Portugal, menos mal que nos quedas / David Moralejo *

Nunca me dejaban pasar el cruce. Mi pequeña BH, y mi pequeño mundo también, derrapaba a todo freno –jamás subestimes una BH– antes de que la estrecha carretera se enredase con otra de doble sentido, justo donde el cartel anunciaba la distancia a Portugal: 7 kilómetros. 

No me importaba. Sabía de sobra que el extranjero estaba aún más cerca; que, si pedaleaba con mi todoterreno por todos esos atajos reventones de jaras, encinas y chiviteros, llegaba al acantilado en un pispás. Y allí enfrente me esperaba Portugal, no digas separado, pegadito a España gracias a un Duero/Douro conciliador y salvaje.

Aunque la hazaña épica habría sido cruzar el río a nado, impensable e imposible plan, lo fácil era subir al coche, atravesar la frontera rumbo a Trás-Os-Montes y vivir sin cesar la emoción de retrasar una hora el reloj en apenas cinco minutos de trayecto. 
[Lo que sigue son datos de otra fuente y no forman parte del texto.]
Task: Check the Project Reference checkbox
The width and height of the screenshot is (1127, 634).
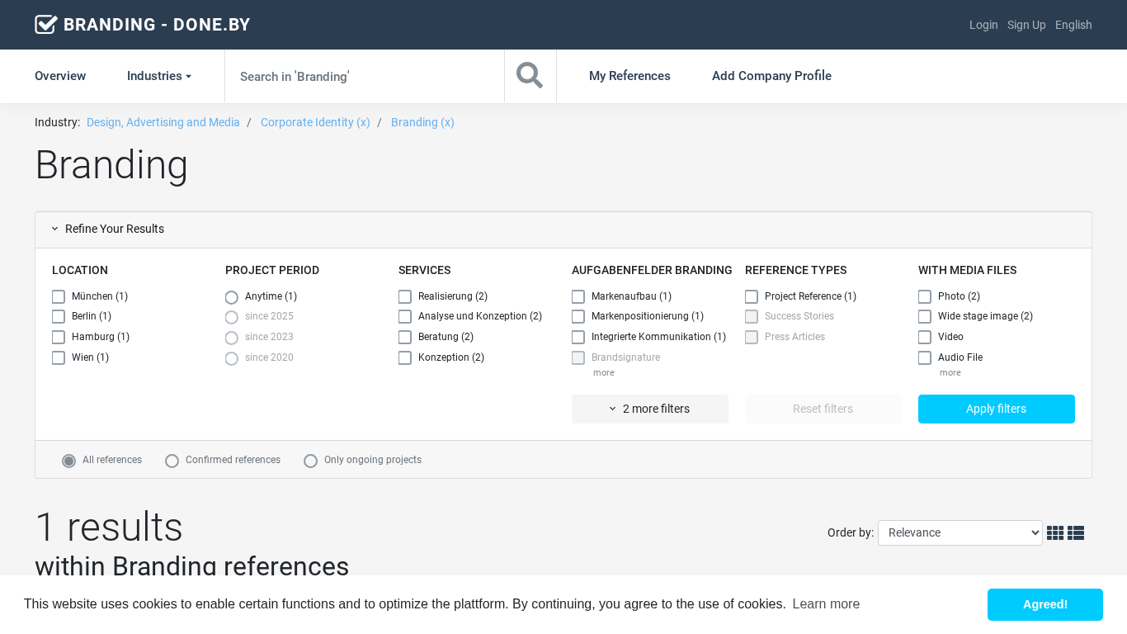Action: (752, 296)
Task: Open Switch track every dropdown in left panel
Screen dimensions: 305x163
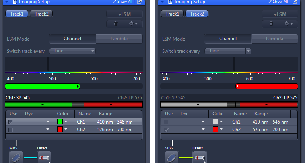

Ojo, en esa hora que le ganabas al cosmos te daba tiempo a hacer un montón de cosas: empacharte a pastéis de nata cuando los pastéis de nata aún carecían de libre circulación, decir obrigado a todo quisque para hacerte pasar (fatal) por portuguesinho, probar las pernas de rã en casa de aquellas aldeanas, pedir siempre posta de vitela con un montón de cogumelos y comprar sábanas muy blancas de infinitos hilos de algodón.

Pero eso fue hace mucho, mucho tiempo.

Siglo XXI. La primera vez que fuimos a Oporto nos entró tal ansia de realidad que ni soñamos. Tras una noche interminable, lo siguiente fue una ducha que nos supo a spa en la decadente, y no es eufemismo, Pensão dos Aliados, que desde fuera parecía un Ritz y sí, era nuestro Ritz.

Tras devorar una francesinha y bebernos un galão –ese café con leche de altura descomunal que solo en Portugal saben poner en vaso de abuela–, somnolientos y veloces, queramos pensar que a lo Bande à part, fuimos a la Fundación Serralves para hacernos selfies –ah no, que no había– saltando de warhol en warhol. Corría el año 2000, vaya si corría, y ahí están las hemerotecas para confirmarlo.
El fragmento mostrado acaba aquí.